LD: Em “Kid with a Bike”, a música representa o que a criança está perdendo. Amplia a sensação de consolo e a carícia que ele sente falta. Toda vez que ele está com dor, a música se materializa. Também a usamos para trazer energia a certos pontos de virada no filme. É como os sinos que tocam, sinalizando para as crianças virarem a página enquanto lêem um conto de fadas [no livro e na fita]. Quando a criança vai ver Samantha no final do filme, parece que ela passou a ser a música. O amor de Samantha e a música são a mesma coisa, em certo sentido.

Porque tem Jérémie Renier e Olivier Gourmet se tornam presenças recorrentes em seus filmes?

JD: Porque eles são talentosos! [risos] Eles fazem parte da nossa aventura, desde que estavam em “La Promesse”. Nós escalamos qualquer um deles em quase todos os filmes que fazemos. Nossa relação com Jérémie é ainda mais especial, pois ele “nasceu” como ator enquanto fazia “La Promesse”. Gostamos de encontrá-lo em todos os filmes que fazemos. Às vezes não é possível, mas gostamos de fazê-lo sempre que podemos. Inicialmente, não tínhamos pensado nele interpretando o papel que finalmente o colocamos aqui. Não demorou muito para percebermos que não deveríamos nos preocupar em procurar outra pessoa. Jérémie tem esse lado físico que nós apreciamos muito. Ele age com todo o seu corpo, e o agir vem do corpo. “The Unknown Girl” provou ser difícil para ele, especialmente quando seu personagem entrega um monólogo emocional no final.

Nos extras da edição Criterion de “The Kid with a Bike”, você leva o público através de seu processo de bloqueio de uma cena, e fiquei intrigado com a forma como Michelangelo A escultura Pietà inspirou um momento chave entre o garoto ( Thomas Doret ) e Samanta ( Cecile De France ).

LD: Nossa ideia para a cena era que ele encontrasse Samantha, e houvesse um momento suspenso no tempo, como se estivéssemos assistindo a uma versão viva da Pièta, mesmo sendo a imagem oposta da escultura, que retrata uma mãe segurando uma criança. Neste caso, é uma criança agarrando uma mulher. Neste momento, queremos que o público sinta os corpos desses dois personagens entrando em contato. É um momento físico que marca o início de sua história juntos. O toque cria pensamento e emoção, e é por isso que precisávamos de uma breve suspensão do tempo. Quando vemos Samantha segurando a criança mais tarde no filme, isso nos leva a pensar nessa cena anterior. É algo que só podemos experimentar através do cinema.

JD: Parar brutalmente o movimento nesta cena cria uma certa violência também, muito mais do que se tivéssemos visto seus corpos rolarem no chão. O movimento anterior e o gesto que se segue – quando ele a agarra – tornam-se muito mais violentos, deixando o público em choque, assim como os personagens.

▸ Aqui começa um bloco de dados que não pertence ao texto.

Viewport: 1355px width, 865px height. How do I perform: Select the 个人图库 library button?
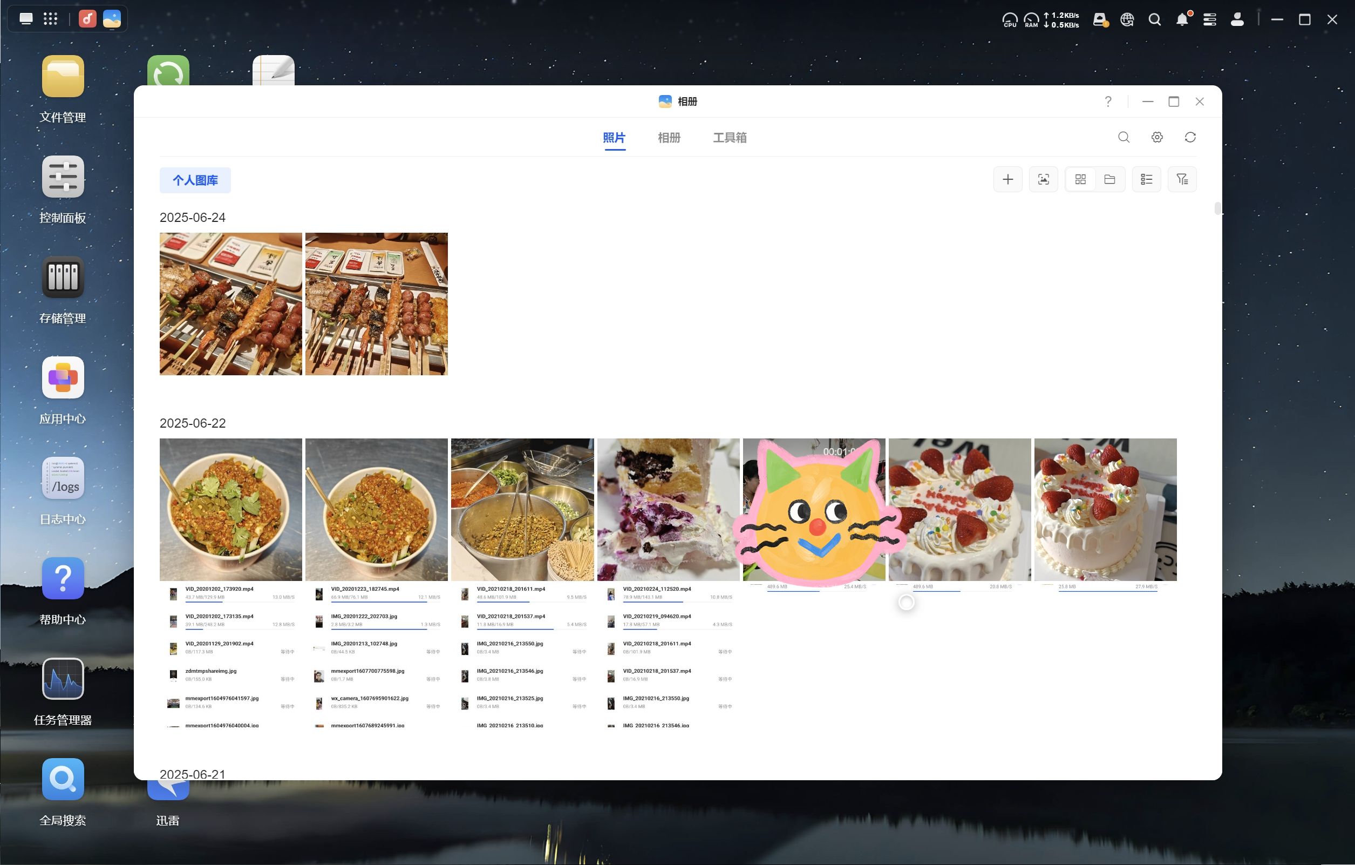[195, 180]
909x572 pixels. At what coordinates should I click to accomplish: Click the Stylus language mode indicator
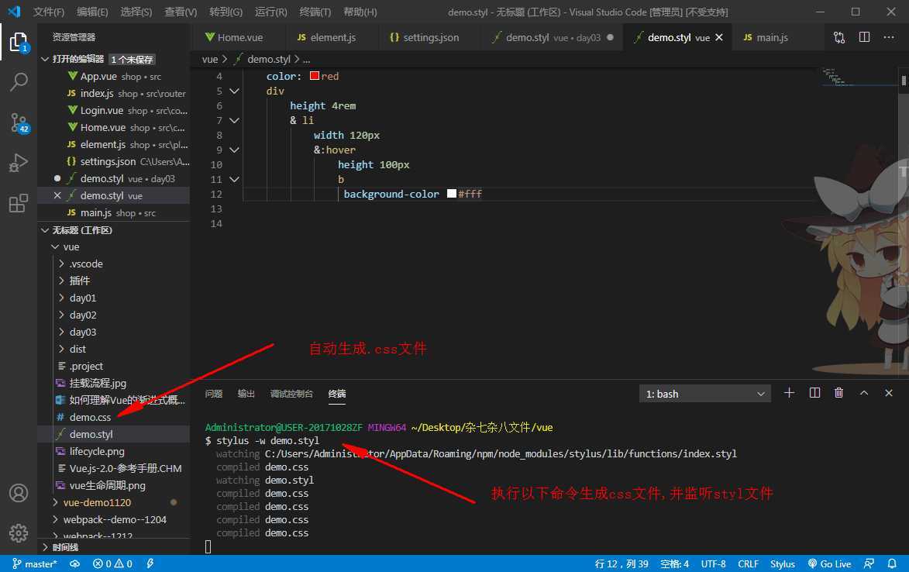(783, 563)
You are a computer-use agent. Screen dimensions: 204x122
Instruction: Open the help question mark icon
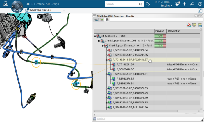tap(200, 4)
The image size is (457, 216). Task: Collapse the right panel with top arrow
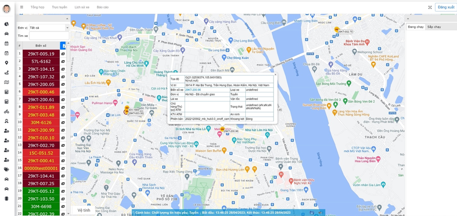coord(408,19)
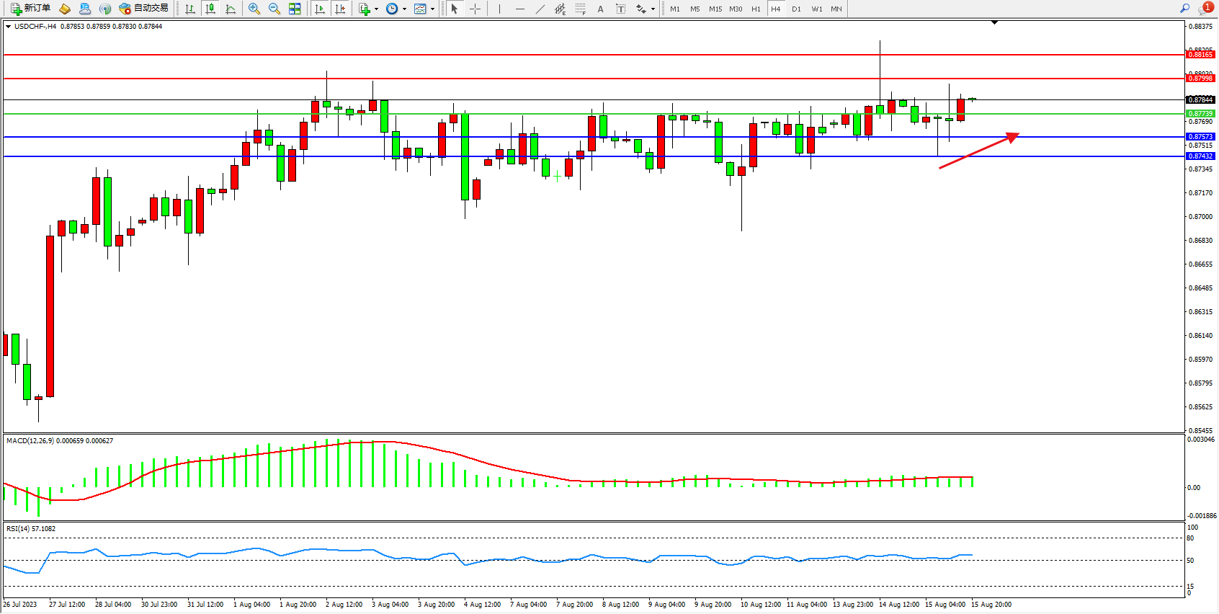Select the crosshair tool
The image size is (1219, 614).
pyautogui.click(x=475, y=9)
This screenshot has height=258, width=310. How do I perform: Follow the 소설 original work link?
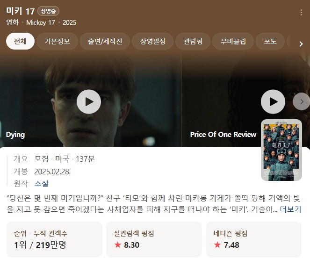tap(41, 184)
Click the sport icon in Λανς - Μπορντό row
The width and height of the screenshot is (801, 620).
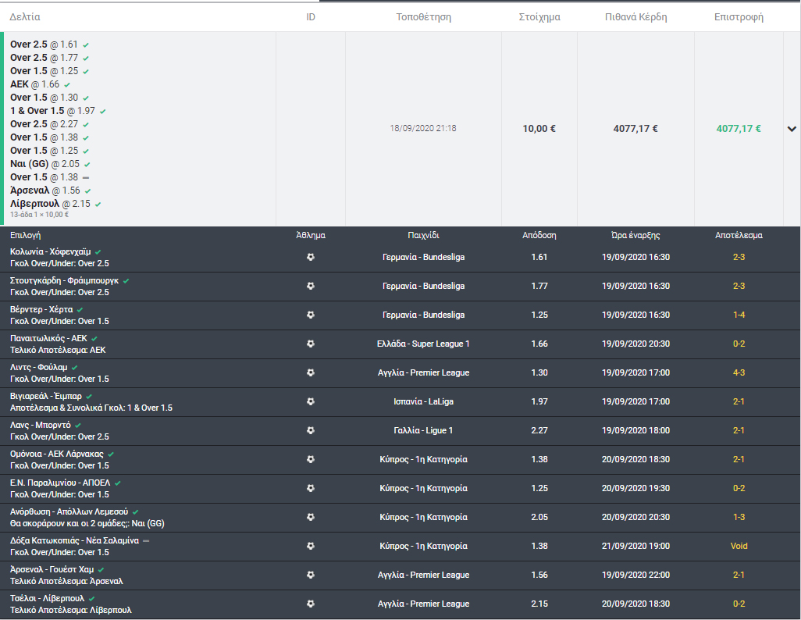[x=311, y=430]
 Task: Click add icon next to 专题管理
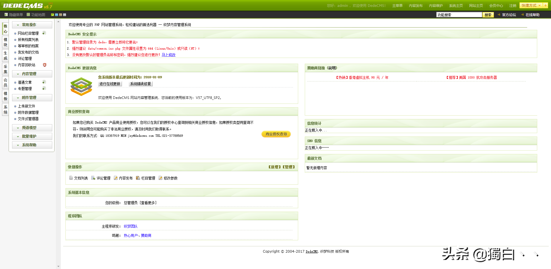pyautogui.click(x=44, y=88)
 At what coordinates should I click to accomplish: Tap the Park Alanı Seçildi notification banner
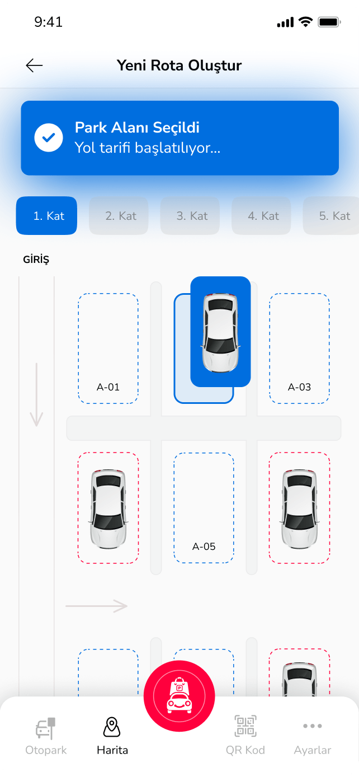click(x=180, y=138)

Curti Kieślowski, você ambos têm experiência em documentários. Como essas fotos anteriores melhoraram sua abordagem das narrativas?

JD: Normalmente em documentários, a vida capturada pela câmera existe muito antes de os cineastas entrarem nela. A câmera entra na vida do sujeito, grava e vai embora. Quando a câmera sai, o público está ciente de que a vida vai continuar para aqueles que foram filmados. Essa é a sensação que tentamos transmitir através de nossos filmes de ficção: a sensação de que nossos personagens existiam antes da câmera começar a gravá-los e que suas vidas continuam depois que a câmera se foi. O desafio é montar uma cena que sugira a realidade que está escapando ao nosso olhar. Gostamos de ter muitas restrições nos espaços que filmamos e somos inflexíveis em trabalhar dentro deles. Quando você vê um personagem de perfil, você está ciente de que há uma certa quantidade de realidade que está escapando da lente. Queremos que o público acredite que nossos personagens não precisam de uma câmera para existir.